Overview of Nature: Sovereignty, Creation, and Providence:

In Christian theology, "nature" is simply the faithful rule of God over everything in the creation.

There are many alternative non-Christian conceptions of nature:

  1. The pagan deification of nature, or things in nature such as the sun, moon, animals, rocks or trees.
  2. Aristotle's notion of nature as self-sufficient and eternal (naturalism). This view saw the world as autonomous from God, and the philosopher as a detached and objective observer of it.
  3. Plato's dualistic view of the world as Being/Becoming, supernatural/natural, ideal/sensible, spiritual/material. This view greatly affected the early Church through Ptolemy and Plotinus to Augustine. It deepened the split in culture between "upper" and "lower" realms that has lasted to this day.
  4. The Newtonian view of nature as a closed mechanical system, like an autonomous clockwork that runs by itself and is completely determined by built-in "laws of nature".
  5. Modern physical cosmology, including relativity and quantum mechanics as its fundamental basis. This reified, mathematical world view seems irrelevant to the human condition: "The more the universe seems comprehensible, the more it seems meaningless." (Steven Weinberg, The First Three Minutes.)
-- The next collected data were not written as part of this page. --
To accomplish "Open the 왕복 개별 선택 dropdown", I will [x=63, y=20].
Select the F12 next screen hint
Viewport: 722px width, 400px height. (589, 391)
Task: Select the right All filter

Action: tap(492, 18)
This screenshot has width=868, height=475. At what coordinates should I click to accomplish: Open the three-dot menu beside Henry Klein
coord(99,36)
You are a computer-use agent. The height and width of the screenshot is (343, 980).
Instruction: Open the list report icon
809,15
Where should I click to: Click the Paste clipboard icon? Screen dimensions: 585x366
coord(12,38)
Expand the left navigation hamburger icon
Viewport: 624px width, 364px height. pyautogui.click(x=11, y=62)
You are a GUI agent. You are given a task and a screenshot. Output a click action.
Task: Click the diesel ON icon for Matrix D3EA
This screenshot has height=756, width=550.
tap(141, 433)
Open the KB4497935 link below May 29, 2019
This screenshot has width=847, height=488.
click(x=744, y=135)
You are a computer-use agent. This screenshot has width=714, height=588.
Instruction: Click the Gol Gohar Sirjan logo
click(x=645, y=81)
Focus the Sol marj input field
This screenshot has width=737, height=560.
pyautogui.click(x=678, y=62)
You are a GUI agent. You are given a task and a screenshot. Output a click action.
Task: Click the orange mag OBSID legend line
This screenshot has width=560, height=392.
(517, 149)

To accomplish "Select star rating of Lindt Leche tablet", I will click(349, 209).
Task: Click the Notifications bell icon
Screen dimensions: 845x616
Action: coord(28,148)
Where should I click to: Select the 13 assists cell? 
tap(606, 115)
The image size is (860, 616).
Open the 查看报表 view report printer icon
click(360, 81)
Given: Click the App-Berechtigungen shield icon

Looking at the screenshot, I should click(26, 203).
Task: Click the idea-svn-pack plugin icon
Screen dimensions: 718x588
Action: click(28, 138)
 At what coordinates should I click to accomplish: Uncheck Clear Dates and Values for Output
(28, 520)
How should we understand the relationship of God to nature?

Robert Boyle, an important physicist and chemist, wrote a critical appraisal of nature after over 20 years of reflection on the matter. Boyle wrote from the remarkably Biblical perspective of 17th century Puritan England:

"Nature is a licentious word, and one which is detrimental to a fully based faith in the Creator.... Aristotle, by introducing the opinion of the eternity of the world, did ... openly deny God the production of the world. So, by ascribing the admirable works of God to what he calls "Nature", he tacitly denies him the moral government of the world."

--Robert Boyle, A Free Enquiry into the Vulgarly Received Notion of Nature, made in an Essay, London, the Royal Society, 1682. (New edition 1996 by E.B. Davis & M. Hunter, Cambridge U. Press).

Boyle had several other objections to the concept of "Nature": like "Fortune" or "Fate", Nature" or "Mother Nature" is a loose and vague notion. The concept is not found in the Old Testament. Instead, there are warnings against the deification of created things (see Job 31:26-27, Deut. 4:19, Rom. 1).

"The Christian is advised rather to pay admiration and praise directly to God Himself, who is the true and only Creator of the sun, moon, earth and those other creatures that men are wont to call the works of Nature."

Boyle, p. 134, quoted in James Houston, I Believe in the Creator, p. 36).